The Business Impact of Cybersecurity (Part Two)
In the second of a two-part series, we outline the cost benefits of protecting against DDoS attacks.
In the first article of this two-part series, we looked at one of the most prolific types of cyberattacks launched by adversaries: distributed denial of service (DDoS) attacks. In just the last six months of 2021, there were more than 9.7 million DDoS attacks—and they’re increasing in number every day.
But chances are you’re well aware of the devastating impact DDoS attacks can have on an organization. So instead of simply throwing frightening statistics at you, we wanted to deeply explore and explain the benefits and key challenges that organizations face when considering dedicated DDoS protection.
Therefore, we commissioned a Total Economic Impact™ (TEI) study from Forrester Consulting. Forrester compiled data from interviews with IT and security decision-makers with four companies in North America and Europe that have implemented NETSCOUT Omnis Arbor Edge Defense (AED). Omnis AED uses stateless packet-processing technology and contextual threat intelligence to automatically detect and stop inbound DDoS attacks.
Using the data gathered from the four organizations, Forrester created a composite organization to better explain the cost-benefit analysis involved when considering NETSCOUT’s DDoS protection. In this article, we use findings from the Forrester TEI study to delve into the potential financial benefits—both quantified and unquantified—for companies that utilize Omnis AED for DDoS protection.
It’s no surprise that organizations often want to skip right to the financial implications of things like dedicated DDoS protection. Facing steep inflation, massive disruptions in supply chains and the looming threat of recession, that’s completely understandable. So let’s start with the quantifiable benefits of dedicated DDoS protection.
As do many organizations, the four used in the study utilized limited threat protection before switching to Omnis AED. This includes things like basic firewalls and routers. For its analysis, Forrester assumed that the composite organization would experience five significant DDoS attacks annually with the potential of taking down critical servers and data centers. The average business loss for each attack was placed at $500,000, including lost revenue caused when customers and employees were unable to access essential services and key applications.

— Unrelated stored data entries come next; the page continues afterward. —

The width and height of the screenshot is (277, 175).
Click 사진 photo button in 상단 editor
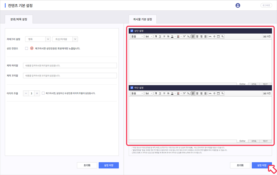[x=267, y=36]
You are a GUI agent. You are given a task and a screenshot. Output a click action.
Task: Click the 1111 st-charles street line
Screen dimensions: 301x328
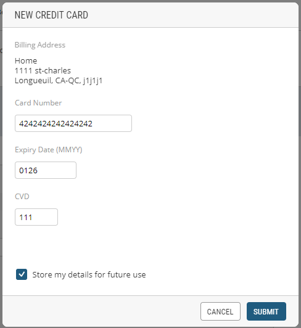pos(43,71)
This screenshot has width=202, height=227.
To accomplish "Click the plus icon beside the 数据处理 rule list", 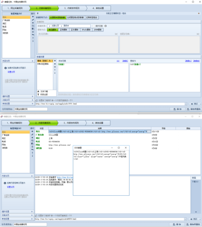I will point(55,61).
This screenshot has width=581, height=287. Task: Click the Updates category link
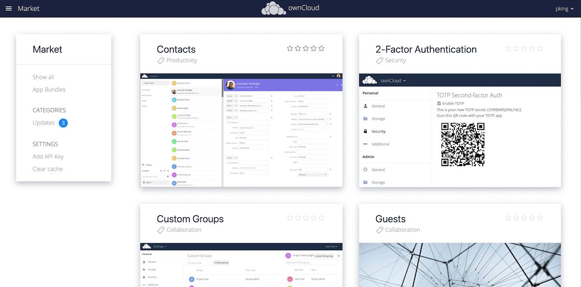[42, 122]
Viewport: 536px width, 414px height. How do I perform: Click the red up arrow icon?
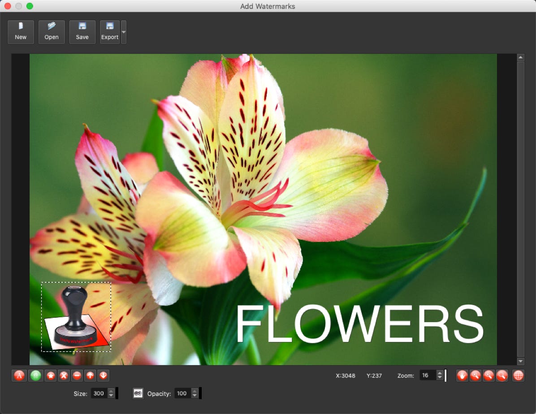pyautogui.click(x=90, y=375)
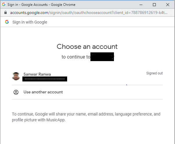The width and height of the screenshot is (175, 144).
Task: Click the 'to continue to' subtitle text
Action: (x=76, y=57)
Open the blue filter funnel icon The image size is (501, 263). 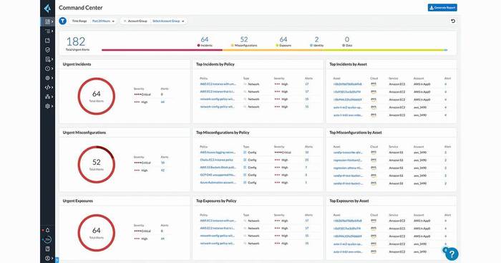(63, 21)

Likewise, Forrester took into account risk factors that might skew the total, including greater or fewer DDoS attacks and increased or decreased business losses from those attacks. The final analysis of the research shows that by using Omnis AED, the composite organization saved $4.7 million over three years, solely from improved DDoS protection.

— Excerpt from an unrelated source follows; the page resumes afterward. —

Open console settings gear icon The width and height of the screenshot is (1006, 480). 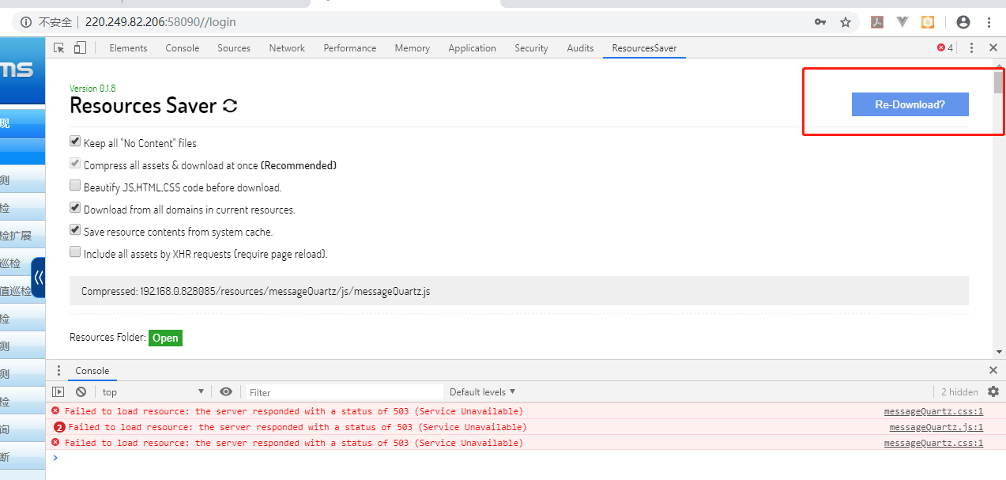click(x=993, y=391)
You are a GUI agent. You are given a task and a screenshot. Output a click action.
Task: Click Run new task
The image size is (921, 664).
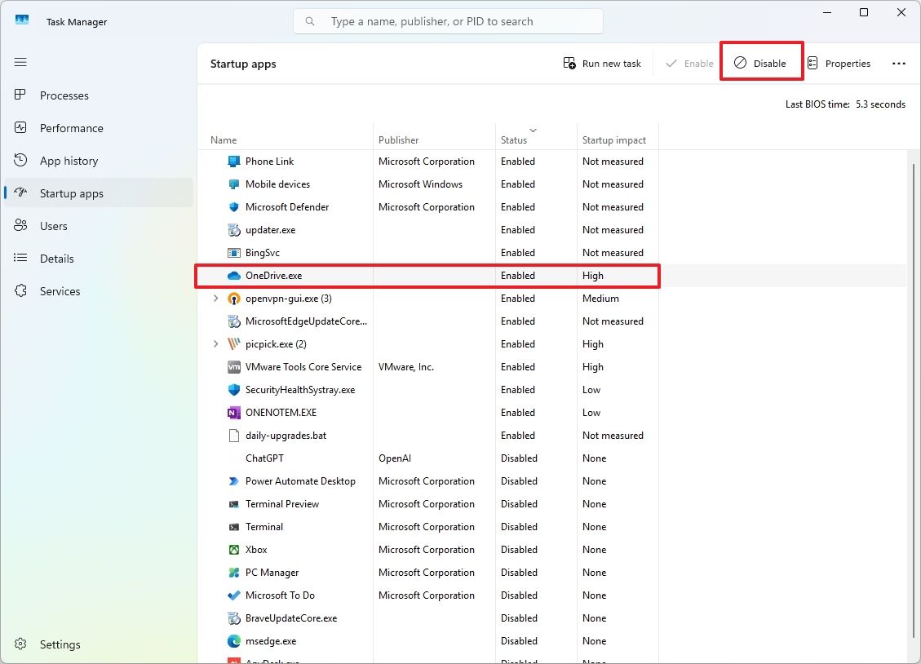[602, 63]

The research also looked at the financial implications for network engineers and security analysts, who said that prior to using Omnis AED, they spent hours conducting network and traffic analysis to troubleshoot and create valuable data reports. Following the implementation of Omnis AED, analysts gained efficiency for troubleshooting application failures and creating reports through improved traffic data visibility—all of which was estimated to save $230,500 over three years.
Likewise, the study estimated that each security engineer was able to save 144 hours per year through improvements in the time it takes them to detect and respond to DDoS attacks. Because Omnis AED automatically mitigates DDoS attacks, it reduces the burden on security engineers to investigate, validate and respond to attacks. These time savings can then be used to work on other high-priority tasks and projects, the monetary value of which Forrester estimates to be $83,700 over three years.
Overall, Forrester determined that by utilizing Omnis AED, the composite organization gained almost $3.4 million (present value) in benefits over three years—for a return on investment of 201%. In addition, the study estimates that payback was achieved in seven months through a combination of improved DDoS protection, increased operational user productivity and reduction in time to respond to and mitigate DDoS attacks.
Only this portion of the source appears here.